This is just one of the general kits, you would need a 4V intake manifold gasket, cam, lifters and timing chain set.

 

Timing chain sets are usually under 35 bucks.

 

Before ordering, the block would need to be machined and the crank turned to determine which exact kit you need.

 

Machinist would also need to resize rod ends and your heads will need to be gone through. I can't emphasize this point enough, the stock ford valves should be replaced with 1 piece valves. Ford valves when they fail destroy your engine. Springs should match your cam choice, so it is usually best to get a cam kit with the matching lifters and springs. A good set of valves will run about 300 bucks. Hydraulic flat tappet cam lifters and spring should be under 300 bucks

 

I would recommend roller rocker arms as an upgrade of the factory ones, though they are not a necessity. If your rocker arms are not in good condition factory types can be found for a reasonable price. Roller Rocker arms are about 225 a set

 

Locally, the machine work and balancing for both heads and block tend to run about a grand depending on what you need.

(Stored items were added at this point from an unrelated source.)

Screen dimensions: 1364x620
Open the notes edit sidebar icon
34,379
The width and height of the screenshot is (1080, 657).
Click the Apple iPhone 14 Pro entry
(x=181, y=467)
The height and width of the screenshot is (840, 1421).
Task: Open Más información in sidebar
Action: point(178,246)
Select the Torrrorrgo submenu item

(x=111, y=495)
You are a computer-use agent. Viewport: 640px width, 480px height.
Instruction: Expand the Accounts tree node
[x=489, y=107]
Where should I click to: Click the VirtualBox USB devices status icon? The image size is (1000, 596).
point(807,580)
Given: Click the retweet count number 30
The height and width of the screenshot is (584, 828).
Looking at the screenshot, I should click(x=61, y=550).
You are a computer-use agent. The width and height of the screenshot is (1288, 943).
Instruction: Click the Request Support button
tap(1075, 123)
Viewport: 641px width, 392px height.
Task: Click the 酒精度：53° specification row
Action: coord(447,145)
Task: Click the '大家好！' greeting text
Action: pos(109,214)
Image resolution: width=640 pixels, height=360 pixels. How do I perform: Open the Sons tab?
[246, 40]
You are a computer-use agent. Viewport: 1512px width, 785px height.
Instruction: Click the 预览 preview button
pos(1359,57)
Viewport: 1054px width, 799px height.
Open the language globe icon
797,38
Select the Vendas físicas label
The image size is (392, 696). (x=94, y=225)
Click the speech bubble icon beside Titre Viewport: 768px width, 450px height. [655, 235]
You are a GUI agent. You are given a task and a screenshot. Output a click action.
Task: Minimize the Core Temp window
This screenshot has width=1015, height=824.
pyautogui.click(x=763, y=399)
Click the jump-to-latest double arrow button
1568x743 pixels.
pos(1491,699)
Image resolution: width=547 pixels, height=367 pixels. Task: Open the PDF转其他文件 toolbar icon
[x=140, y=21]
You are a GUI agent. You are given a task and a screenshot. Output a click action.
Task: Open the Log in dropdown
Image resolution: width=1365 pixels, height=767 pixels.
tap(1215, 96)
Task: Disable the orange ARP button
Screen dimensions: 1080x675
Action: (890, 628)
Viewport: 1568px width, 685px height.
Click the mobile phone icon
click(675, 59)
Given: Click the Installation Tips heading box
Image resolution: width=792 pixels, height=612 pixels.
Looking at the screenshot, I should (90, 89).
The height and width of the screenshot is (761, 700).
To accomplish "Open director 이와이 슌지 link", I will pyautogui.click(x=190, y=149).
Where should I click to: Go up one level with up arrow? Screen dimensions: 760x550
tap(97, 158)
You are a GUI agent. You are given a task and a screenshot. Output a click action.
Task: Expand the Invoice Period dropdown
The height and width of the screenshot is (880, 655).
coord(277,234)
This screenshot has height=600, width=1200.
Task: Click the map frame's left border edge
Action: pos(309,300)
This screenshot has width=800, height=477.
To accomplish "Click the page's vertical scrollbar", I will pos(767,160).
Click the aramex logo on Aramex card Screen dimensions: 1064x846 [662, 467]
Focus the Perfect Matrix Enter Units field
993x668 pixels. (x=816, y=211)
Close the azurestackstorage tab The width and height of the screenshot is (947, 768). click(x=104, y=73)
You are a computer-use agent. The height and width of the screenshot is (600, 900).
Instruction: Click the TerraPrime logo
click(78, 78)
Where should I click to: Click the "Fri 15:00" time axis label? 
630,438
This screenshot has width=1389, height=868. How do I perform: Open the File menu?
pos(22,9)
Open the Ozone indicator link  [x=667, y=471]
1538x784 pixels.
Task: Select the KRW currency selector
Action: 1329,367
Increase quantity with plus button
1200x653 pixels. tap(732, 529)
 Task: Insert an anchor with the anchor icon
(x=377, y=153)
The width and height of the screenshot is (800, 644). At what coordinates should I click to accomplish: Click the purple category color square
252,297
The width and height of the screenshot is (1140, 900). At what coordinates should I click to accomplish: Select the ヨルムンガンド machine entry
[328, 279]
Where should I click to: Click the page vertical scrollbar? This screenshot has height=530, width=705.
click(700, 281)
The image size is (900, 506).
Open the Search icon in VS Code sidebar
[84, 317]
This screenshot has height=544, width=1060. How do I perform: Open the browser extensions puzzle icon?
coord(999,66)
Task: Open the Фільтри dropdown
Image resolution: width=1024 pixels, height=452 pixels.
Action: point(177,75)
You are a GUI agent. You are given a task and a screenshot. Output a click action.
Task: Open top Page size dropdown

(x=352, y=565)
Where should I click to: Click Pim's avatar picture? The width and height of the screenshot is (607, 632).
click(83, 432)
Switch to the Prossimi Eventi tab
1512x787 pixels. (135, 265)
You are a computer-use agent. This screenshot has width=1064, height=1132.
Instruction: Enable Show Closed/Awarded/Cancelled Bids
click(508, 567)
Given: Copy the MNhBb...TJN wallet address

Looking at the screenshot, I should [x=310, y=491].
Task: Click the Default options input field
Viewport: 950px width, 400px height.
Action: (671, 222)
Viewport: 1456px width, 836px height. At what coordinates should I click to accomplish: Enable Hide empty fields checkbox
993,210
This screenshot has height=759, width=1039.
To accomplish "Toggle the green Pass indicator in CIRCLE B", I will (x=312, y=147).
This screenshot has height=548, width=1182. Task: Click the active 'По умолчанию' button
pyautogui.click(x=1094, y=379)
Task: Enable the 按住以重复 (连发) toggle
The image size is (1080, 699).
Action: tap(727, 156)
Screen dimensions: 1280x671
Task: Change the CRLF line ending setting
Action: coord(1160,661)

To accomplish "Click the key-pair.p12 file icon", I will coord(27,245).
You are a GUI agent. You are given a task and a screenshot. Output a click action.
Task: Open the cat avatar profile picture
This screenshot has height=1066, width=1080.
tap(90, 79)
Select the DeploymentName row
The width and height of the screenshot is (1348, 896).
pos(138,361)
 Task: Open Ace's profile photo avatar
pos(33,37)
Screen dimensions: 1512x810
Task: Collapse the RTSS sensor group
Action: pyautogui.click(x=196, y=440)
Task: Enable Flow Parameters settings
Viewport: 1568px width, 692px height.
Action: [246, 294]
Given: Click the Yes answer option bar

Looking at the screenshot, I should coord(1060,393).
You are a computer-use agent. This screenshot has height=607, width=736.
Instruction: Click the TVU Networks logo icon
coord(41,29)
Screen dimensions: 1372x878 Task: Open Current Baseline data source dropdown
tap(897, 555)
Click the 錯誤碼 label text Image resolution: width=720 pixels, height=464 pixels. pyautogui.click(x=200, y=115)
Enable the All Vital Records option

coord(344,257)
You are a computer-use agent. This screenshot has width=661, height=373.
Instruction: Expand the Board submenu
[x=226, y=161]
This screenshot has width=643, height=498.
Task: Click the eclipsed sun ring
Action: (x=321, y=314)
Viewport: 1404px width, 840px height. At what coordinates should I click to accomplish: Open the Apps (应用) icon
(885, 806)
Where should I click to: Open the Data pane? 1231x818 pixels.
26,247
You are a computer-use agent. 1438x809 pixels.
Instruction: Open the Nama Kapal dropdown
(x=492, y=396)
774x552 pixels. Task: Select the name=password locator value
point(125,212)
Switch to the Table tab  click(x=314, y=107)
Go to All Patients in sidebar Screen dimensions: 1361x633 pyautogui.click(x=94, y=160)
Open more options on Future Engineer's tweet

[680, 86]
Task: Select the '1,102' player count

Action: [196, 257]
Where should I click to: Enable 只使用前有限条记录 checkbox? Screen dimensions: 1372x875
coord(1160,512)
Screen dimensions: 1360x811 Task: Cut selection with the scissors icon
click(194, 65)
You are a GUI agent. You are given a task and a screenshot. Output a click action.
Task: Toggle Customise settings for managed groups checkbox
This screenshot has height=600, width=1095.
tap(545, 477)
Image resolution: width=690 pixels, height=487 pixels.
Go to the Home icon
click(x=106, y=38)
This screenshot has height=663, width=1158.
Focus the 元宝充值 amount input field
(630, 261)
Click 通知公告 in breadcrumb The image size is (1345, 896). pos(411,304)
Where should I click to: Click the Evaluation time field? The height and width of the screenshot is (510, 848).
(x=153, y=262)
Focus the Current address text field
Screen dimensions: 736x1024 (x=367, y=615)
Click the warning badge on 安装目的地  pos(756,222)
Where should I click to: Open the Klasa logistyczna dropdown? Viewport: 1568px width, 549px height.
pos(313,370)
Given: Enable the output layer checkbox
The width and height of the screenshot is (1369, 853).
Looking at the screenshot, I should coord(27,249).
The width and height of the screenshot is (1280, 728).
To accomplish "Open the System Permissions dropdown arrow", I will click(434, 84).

Lots of times, the machine shop will assemble the engine for under $500.00 additional

 

So components and labor to rebuild your engine would be right at 3K plus whatever you decide to do on the intake and carb and the labor to remove and reinstall.

 

The problem with buying a rebuilt long block is you will likely get a used or reground cam and the valves are unlikely to be replaced. Often the pistons are original with new rings and the cylinder walls are just honed, so they will not be any better than the worn donor block.

 

.010 and .020 oversized pistons are more expensive, .030 is pretty much a standard. But your machinist will measure the block and determine what will be best.

 

Having it done is more time consuming than just buying one, but you should end up with a better and more reliable engine.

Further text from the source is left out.